On peut maintenant se demander d’où lui est venue cette conviction si rare ? On le sait maintenant. Beltrame allait se marier en juin. Il avait rencontré Marielle voici deux ans et tous deux avaient décidé de bénir leur union devant Dieu. On sait aussi qu’à l’âge de 33 ans, c’est-à-dire plus de dix ans auparavant, Beltrame avait découvert la foi chrétienne en fréquentant l’abbaye cistercienne de Timadeuc dans le Morbihan. Il y faisait des retraites régulières qui ont renforcé ses convictions de foi. Une foi qui avait profondément mûri durant ces dernières années jusqu’à prendre toute la mesure de ce qu’elle peut impliquer. Impliquer quoi ? Je crois qu’on peut répondre ceci : accepter d’aller jusqu’au sacrifice de soi au sens chrétien répond à un précepte du Christ d’une exigence inouïe: « Le plus grand amour, c’est de donner sa vie pour ceux qu’on aime ». Si ce précepte était demeuré une formule simplement théorique, qu’aurait-il valu ? Pas grand chose.
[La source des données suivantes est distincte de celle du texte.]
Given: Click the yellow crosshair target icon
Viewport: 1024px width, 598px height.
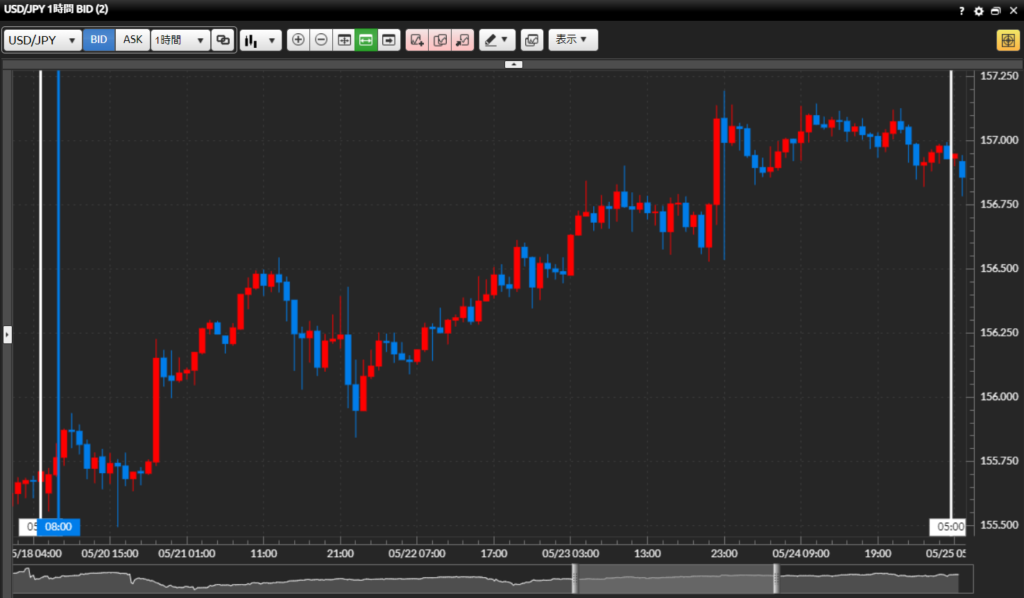Looking at the screenshot, I should click(x=1006, y=40).
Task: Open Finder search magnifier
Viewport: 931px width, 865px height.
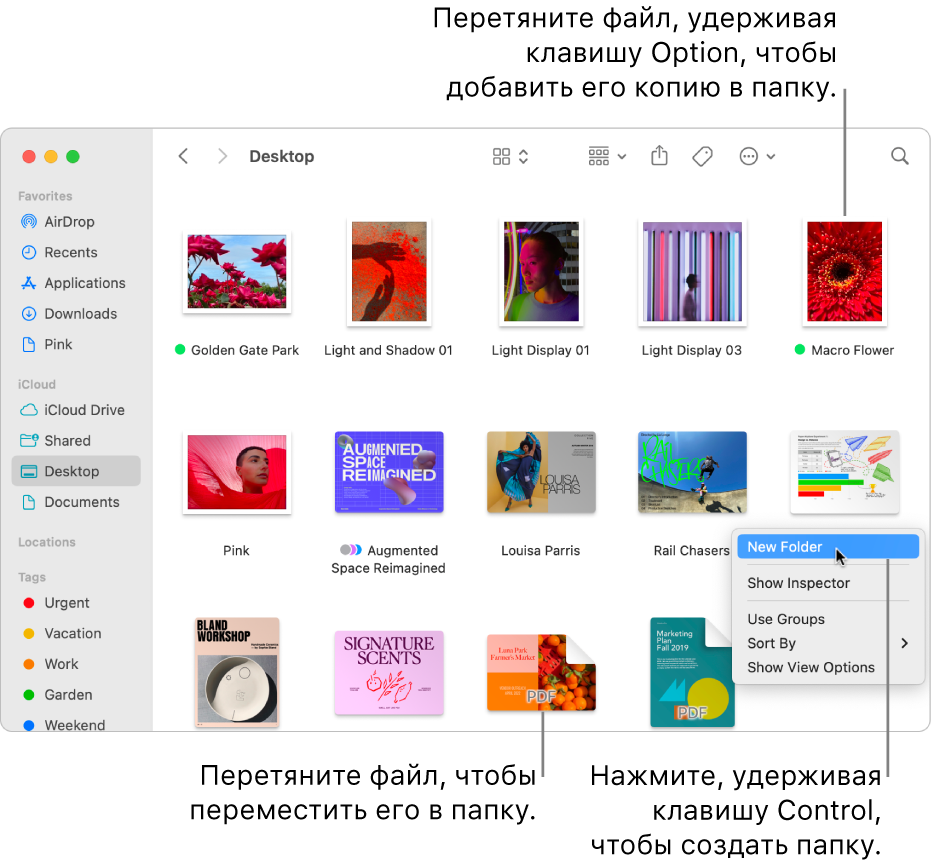Action: (899, 156)
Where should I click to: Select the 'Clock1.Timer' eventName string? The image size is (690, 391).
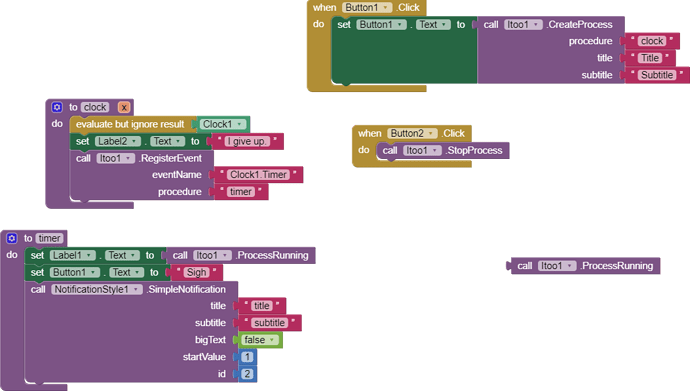coord(258,175)
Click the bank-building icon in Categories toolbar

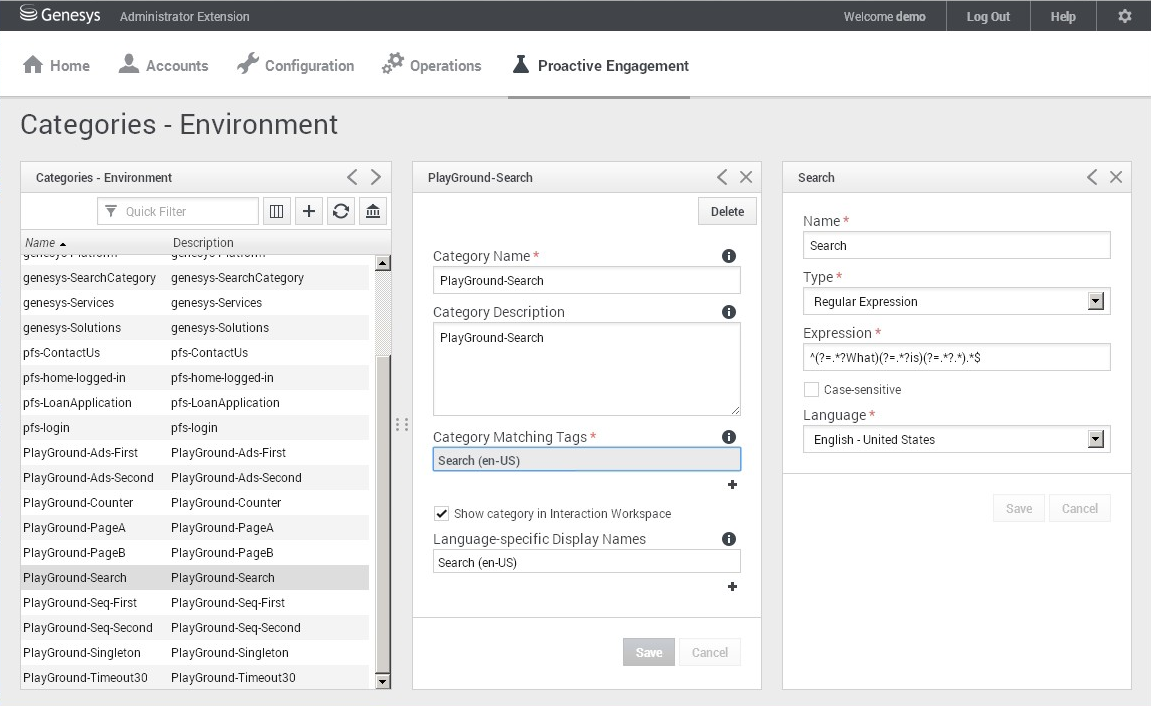click(373, 211)
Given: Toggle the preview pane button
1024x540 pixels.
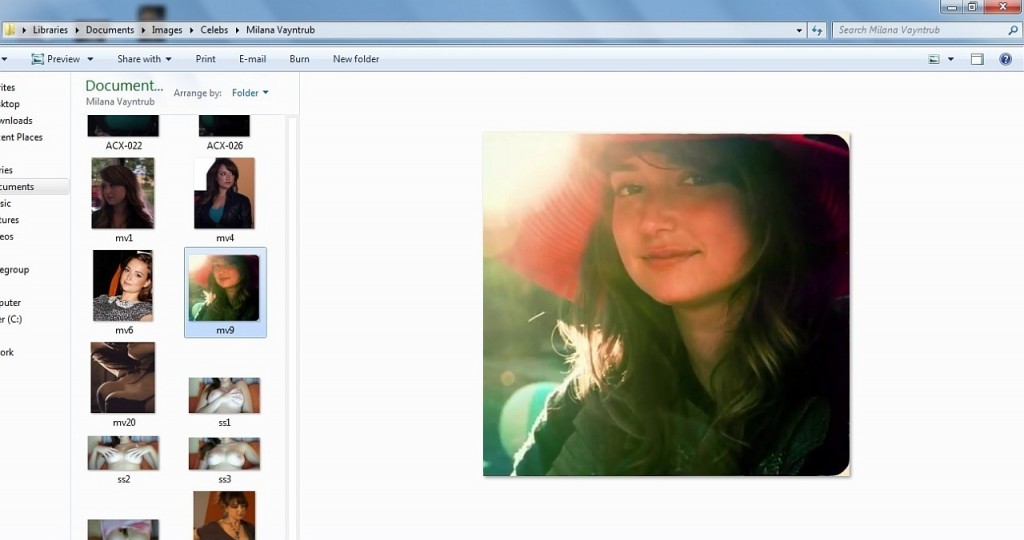Looking at the screenshot, I should tap(978, 59).
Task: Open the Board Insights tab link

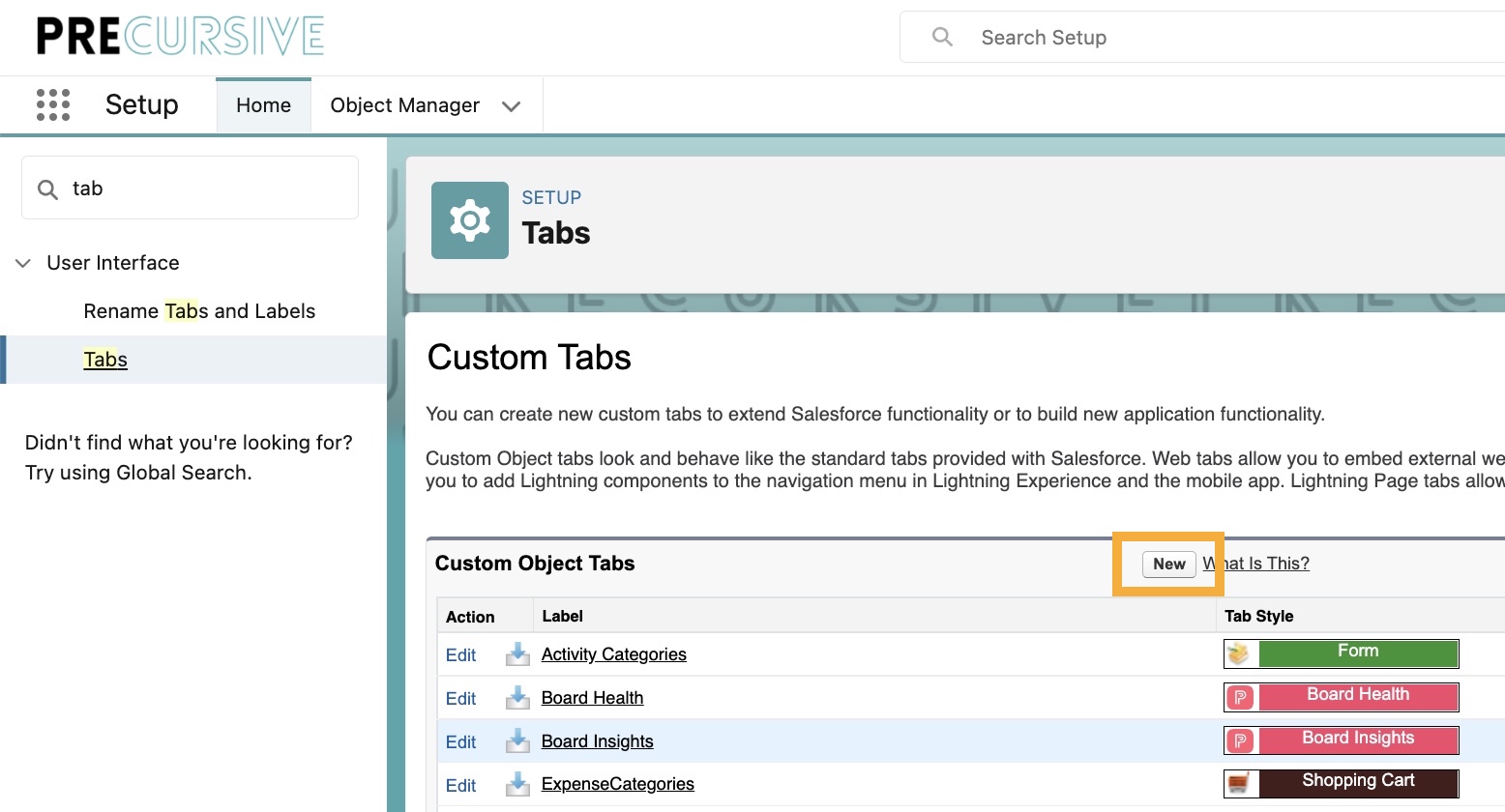Action: [x=597, y=741]
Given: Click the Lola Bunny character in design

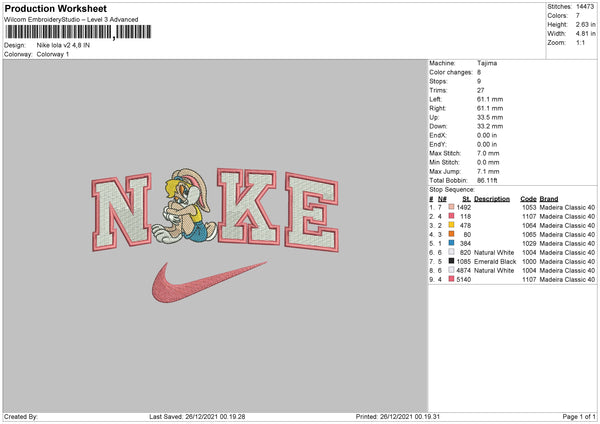Looking at the screenshot, I should point(184,206).
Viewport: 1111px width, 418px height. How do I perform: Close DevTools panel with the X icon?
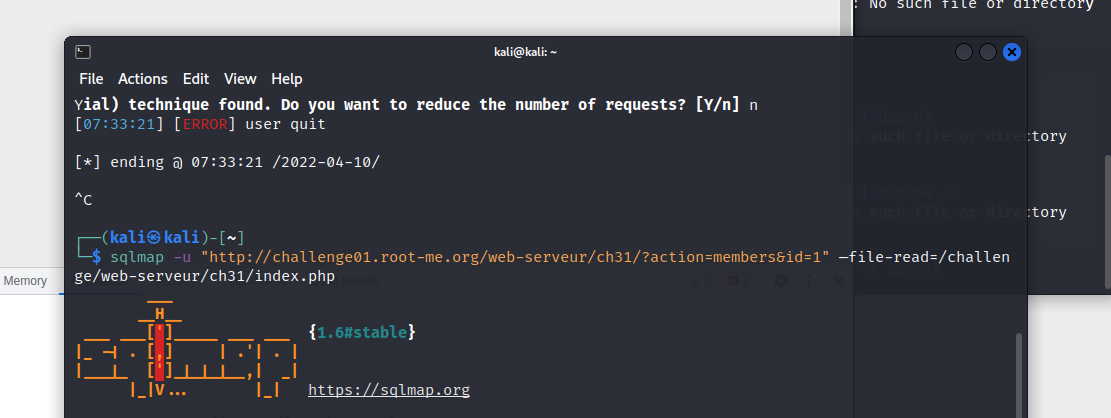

Sans doute le Christ ne l’aurait-il pas proclamé s’il n’avait lui-même donné l’exemple. C’est bien en donnant sa vie en sacrifice qu’il a incarné ce précepte, attestant par là que si la religion chrétienne est une religion fondée sur l’amour, tout chrétien peut être appelé un jour et selon les circonstances à ce qu’on appelle le martyr, c’est-à-dire l’acceptation de mourir pour sauver une autre ou plusieurs vies. Tel est l’acte d’amour par excellence, car on ne peut pas donner plus que sa propre vie comme preuve de son amour. Il y a quelques années, les moines de Thibirine en Algérie ont accepté le martyr. Ils ont été exécutés par un groupe terroriste comme Beltrame a été exécuté par son bourreau. Il a eu le courage exceptionnel d’aller jusqu’au bout de sa foi pour sauver une vie humaine. Beltrame ne connaissait même pas cette femme. Mais il n’a pas hésité. Et ça, c’est absolument unique et exemplaire.

 

Les terroristes, eux, quand ils exécutent des innocents, proclament qu’ils sont des martyrs qui agissent au nom d’Allah. On mesure par là la monstruosité de leur geste. C’est monstrueux parce qu’ils inversent le sens même du martyr : ils proclament que les bourreaux sont les martyrs et les innocents les coupables. On se trouve au comble de l’absurdité et de la cruauté. Car le martyr, c’est toujours la victime, jamais le bourreau. Elle est là la source du terrorisme islamiste. Il n’y en a pas d’autre. Raison pour laquelle l’éradication totale de ce fléau est un impératif absolument prioritaire pour tous et partout.